Erosion

This is one of the deadly foes that archaeologists or modern equipment can defeat. Erosion is more destructive than what archaeology does to different sites. At least with the latter, there are remains to be seen for upcoming generations.

This destructive force was documented very well in K.A. Kitchen’s book The Bible in Its World. This was done in the first chapter of that book. What this tells us is that archaeology is never going to provide a complete witness to the past or its events.

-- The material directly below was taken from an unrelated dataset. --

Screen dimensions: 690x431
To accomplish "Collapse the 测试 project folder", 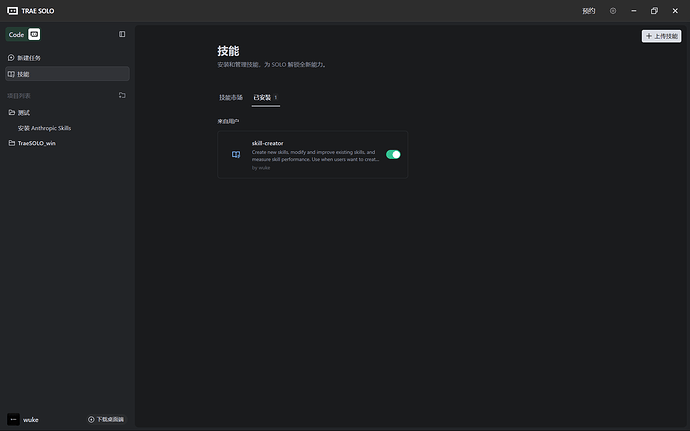I will click(x=26, y=112).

That is because when it is gone, it is gone. As one archaeologist stated in an article about another historical site being destroyed by this force:

You know, we can’t save everything, and what goes away goes away,” said Emily Jane Murray, public archaeology coordinator for the Florida Public Archaeology Network, who added that in some cases, the best option for saving archaeological sites is to fully excavate them before they succumb to sea level rise, which preserves data but also destroys the site. (source)

Archaeology can only reveal so much so to base one’s life, beliefs, and future on what archaeology has to say is complete foolishness. This field just does not have the ability to preserve the past.

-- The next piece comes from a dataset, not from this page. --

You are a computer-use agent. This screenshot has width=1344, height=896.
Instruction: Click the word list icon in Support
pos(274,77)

This is especially so when archaeologists adopt fake ideologies like climate change, rising water levels, and more. If archaeologists did not leave so much in the ground for future generations to find, we would have a better idea of what happened in the past.

Archaeologists have known about this problem for centuries yet fail to develop methods that remove the remains faster than they are going currently. Itis a shame but they only have themselves to blame.